■ What to work on:
Please copy exactly every line from the one that contains "Where should I" to the end of the data below, with both ends included and no other lines.

■ Data records:
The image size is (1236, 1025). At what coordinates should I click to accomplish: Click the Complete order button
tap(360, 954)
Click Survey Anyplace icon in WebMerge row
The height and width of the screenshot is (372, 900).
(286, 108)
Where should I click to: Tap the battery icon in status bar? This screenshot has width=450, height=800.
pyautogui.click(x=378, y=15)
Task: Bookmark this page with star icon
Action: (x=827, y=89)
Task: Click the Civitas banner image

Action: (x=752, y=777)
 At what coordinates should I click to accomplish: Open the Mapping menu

■ Your response:
Where should I click to: Tap the battery icon in status bar? This screenshot has width=450, height=800.
pyautogui.click(x=378, y=15)
Task: Bookmark this page with star icon
Action: (x=827, y=89)
Task: Click the Civitas banner image

Action: (x=752, y=777)
 At what coordinates should I click to accomplish: Open the Mapping menu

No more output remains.